- [Task objective] Copy every one of the rows below word for word, line by line.

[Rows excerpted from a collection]
·····
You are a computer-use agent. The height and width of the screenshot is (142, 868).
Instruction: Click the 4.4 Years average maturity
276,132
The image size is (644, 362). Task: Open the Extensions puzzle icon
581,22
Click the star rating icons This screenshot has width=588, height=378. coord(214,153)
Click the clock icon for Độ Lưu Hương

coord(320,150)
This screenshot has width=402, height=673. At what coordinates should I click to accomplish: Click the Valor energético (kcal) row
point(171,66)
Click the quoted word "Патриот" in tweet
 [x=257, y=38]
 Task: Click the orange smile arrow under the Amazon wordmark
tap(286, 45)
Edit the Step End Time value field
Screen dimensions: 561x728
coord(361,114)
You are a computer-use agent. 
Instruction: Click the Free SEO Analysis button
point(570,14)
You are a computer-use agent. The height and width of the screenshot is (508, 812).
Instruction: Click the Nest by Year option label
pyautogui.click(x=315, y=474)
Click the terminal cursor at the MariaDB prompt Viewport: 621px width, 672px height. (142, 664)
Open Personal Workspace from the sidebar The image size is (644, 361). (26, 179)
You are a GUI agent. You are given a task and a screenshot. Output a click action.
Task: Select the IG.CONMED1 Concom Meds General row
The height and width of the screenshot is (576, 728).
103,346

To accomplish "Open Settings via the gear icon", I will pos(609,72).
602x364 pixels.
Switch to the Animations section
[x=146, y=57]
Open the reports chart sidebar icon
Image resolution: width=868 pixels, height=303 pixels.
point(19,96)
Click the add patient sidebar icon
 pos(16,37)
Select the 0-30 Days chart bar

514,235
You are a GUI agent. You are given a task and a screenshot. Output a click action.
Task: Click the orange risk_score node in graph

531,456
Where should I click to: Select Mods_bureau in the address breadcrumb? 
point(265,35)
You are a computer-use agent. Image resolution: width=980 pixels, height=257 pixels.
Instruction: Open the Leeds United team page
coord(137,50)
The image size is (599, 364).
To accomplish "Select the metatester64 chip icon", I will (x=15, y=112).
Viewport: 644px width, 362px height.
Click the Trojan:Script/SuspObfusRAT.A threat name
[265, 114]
·····
- [Exercise solution]
You are a computer-use agent. The height and width of the screenshot is (142, 868).
Instruction: Click the 4.4 Years average maturity
276,132
The image size is (644, 362). Task: Open the Extensions puzzle icon
581,22
Click the star rating icons This screenshot has width=588, height=378. coord(214,153)
Click the clock icon for Độ Lưu Hương

coord(320,150)
This screenshot has width=402, height=673. At what coordinates should I click to accomplish: Click the Valor energético (kcal) row
point(171,66)
Click the quoted word "Патриот" in tweet
 [x=257, y=38]
 Task: Click the orange smile arrow under the Amazon wordmark
tap(286, 45)
Edit the Step End Time value field
Screen dimensions: 561x728
coord(361,114)
You are a computer-use agent. 
Instruction: Click the Free SEO Analysis button
point(570,14)
You are a computer-use agent. The height and width of the screenshot is (508, 812).
Instruction: Click the Nest by Year option label
pyautogui.click(x=315, y=474)
Click the terminal cursor at the MariaDB prompt Viewport: 621px width, 672px height. (142, 664)
Open Personal Workspace from the sidebar The image size is (644, 361). (26, 179)
You are a GUI agent. You are given a task and a screenshot. Output a click action.
Task: Select the IG.CONMED1 Concom Meds General row
The height and width of the screenshot is (576, 728).
103,346

To accomplish "Open Settings via the gear icon", I will pos(609,72).
602x364 pixels.
Switch to the Animations section
[x=146, y=57]
Open the reports chart sidebar icon
Image resolution: width=868 pixels, height=303 pixels.
point(19,96)
Click the add patient sidebar icon
 pos(16,37)
Select the 0-30 Days chart bar

514,235
You are a GUI agent. You are given a task and a screenshot. Output a click action.
Task: Click the orange risk_score node in graph

531,456
Where should I click to: Select Mods_bureau in the address breadcrumb? 
point(265,35)
You are a computer-use agent. Image resolution: width=980 pixels, height=257 pixels.
Instruction: Open the Leeds United team page
coord(137,50)
The image size is (599, 364).
To accomplish "Select the metatester64 chip icon", I will (x=15, y=112).
Viewport: 644px width, 362px height.
Click the Trojan:Script/SuspObfusRAT.A threat name
[265, 114]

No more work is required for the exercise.